Orthogonal-Transfer CCD

The orthogonal-transfer CCD (OTCCD) is an imager that performs a noiseless shifting of charge in either of the two orthogonal directions in the device plane during image exposure to improve performance in cases where the image is undergoing translational motion. By shifting the already-collected charge to align with the shifted image in real time during exposure, the OTCCD enables an image that is free of the motion blur that a standard imager will experience. One example of an application for which the OTCCD is useful is the case in which there are vibrations from either the camera or the object being imaged or both. Another example involves compensation of atmospheric image distortion in ground-based telescopes. Much of atmospheric distortion for a modest angular field of view consists of translational motion, and its removal by the OTCCD results in a sharper and brighter image of the objects being studied.

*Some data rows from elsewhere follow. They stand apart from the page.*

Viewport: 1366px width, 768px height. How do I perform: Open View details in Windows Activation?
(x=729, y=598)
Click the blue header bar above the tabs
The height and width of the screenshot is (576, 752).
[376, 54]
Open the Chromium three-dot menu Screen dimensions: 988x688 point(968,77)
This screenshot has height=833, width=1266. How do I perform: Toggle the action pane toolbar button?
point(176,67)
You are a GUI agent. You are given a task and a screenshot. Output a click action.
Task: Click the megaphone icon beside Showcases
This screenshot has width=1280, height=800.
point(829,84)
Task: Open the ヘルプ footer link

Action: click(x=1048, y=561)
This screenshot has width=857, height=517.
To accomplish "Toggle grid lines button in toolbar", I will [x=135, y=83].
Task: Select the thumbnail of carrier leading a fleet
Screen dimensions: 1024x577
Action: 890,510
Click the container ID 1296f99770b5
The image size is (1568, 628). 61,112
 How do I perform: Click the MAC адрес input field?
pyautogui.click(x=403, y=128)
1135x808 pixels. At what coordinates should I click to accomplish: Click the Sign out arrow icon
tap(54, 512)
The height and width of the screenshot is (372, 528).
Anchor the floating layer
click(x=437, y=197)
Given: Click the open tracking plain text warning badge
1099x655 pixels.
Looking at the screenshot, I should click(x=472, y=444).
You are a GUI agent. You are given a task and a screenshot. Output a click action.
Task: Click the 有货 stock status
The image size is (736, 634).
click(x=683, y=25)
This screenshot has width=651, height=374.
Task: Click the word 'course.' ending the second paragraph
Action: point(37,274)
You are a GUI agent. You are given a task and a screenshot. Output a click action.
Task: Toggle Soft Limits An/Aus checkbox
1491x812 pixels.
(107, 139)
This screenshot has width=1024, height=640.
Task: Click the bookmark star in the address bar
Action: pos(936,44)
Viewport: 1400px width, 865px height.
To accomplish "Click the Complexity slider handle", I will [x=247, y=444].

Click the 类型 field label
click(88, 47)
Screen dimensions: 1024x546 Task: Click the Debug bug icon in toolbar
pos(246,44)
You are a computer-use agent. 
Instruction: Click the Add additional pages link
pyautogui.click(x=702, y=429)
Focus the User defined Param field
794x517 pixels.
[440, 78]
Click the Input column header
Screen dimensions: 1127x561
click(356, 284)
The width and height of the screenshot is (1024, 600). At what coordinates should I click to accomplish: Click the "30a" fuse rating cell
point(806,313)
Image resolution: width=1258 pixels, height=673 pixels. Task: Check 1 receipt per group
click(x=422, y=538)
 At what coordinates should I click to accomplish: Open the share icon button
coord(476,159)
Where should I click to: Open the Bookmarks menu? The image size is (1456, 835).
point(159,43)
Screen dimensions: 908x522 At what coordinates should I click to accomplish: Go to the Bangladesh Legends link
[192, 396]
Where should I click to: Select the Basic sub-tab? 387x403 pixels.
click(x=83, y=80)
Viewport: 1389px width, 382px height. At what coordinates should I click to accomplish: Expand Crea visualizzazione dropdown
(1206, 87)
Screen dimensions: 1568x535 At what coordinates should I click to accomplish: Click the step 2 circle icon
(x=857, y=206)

Figures 1a (left) and 1b (right) show a four-pixel portion of an OTCCD.

A four-pixel portion of one design to implement an OTCCD is shown in Figure 1. In this design, there are four independent CCD gates in each pixel (numbered 1–4 in Figure 1a). (Note that all type 1 gates are connected together in the imager, and likewise for 2, 3, and 4). To transfer charge, a high positive voltage is applied to adjacent gates consecutively, while all other gates are held to a low voltage. A potential well is formed under the gate with the high potential, and a packet of photoelectrons is held there. As the high potential is moved to neighboring gates, the packet of charge follows.

In Figure 1a, gates of type 4 are held low (therefore forming a vertical barrier to charge flow), while a high voltage is applied consecutively to 1, 2, and 3, causing charge to move in a vertical direction. In Figure 1b, gates of type 1 are held low (now forming horizontal barriers) while a high voltage is applied consecutively to 2, 3, and 4, causing charge to move only in a horizontal direction. Therefore, by using various combinations of these two modes of operation, we can cause charge to move to any adjacent pixel (a diagonal move requires a combination of horizontal and vertical moves).

To demonstrate the improvement of imagery, an OTCCD imager was mounted on a spring and imaged a stationary picture on the wall while the imager was bouncing. A point source of light on the wall was used to determine the motion of this spring-mounted camera.

Figure 2a (left) shows an image taken with the OTCCD feature disabled, and Figure 2b (right) shows the image with the OTCCD enabled. (Click on image to see larger version.)

Figure 2a was taken with the OTCCD feature disabled, so the imager was operating like a conventional CCD. The blurring is caused by the motion of the image across the device during the image-integration period.  Figure 2b is an image taken by the same imager, again mounted on a spring and bouncing, but this time operating as an OTCCD imager with the charge moving in synchronization with the motion of the image across the imager. The improvement in the second image is obvious.

Figure 3. Two surface plots of imagery Figure 3. Two surface plots of imagery from a portion of a star cluster. (Click on image to see larger version.)

The OTCCD has also been used in ground-based astronomy photography to remove most of the jitter caused by atmospheric turbulence. Figure 3 shows two surface plots of imagery from a portion of the star cluster M71. The data in Figure 3 (left-hand image) was taken with no compensation shifting of the OTCCD pixels (that is, the OTCCD was operating like a normal CCD), while the data represented in Figure 3 (right-hand image) was taken with the imager operating as an OTCCD, using a bright guide star to measure the amount of jitter of the image. The star images have an improved signal to noise of 1.5× in the compensated image.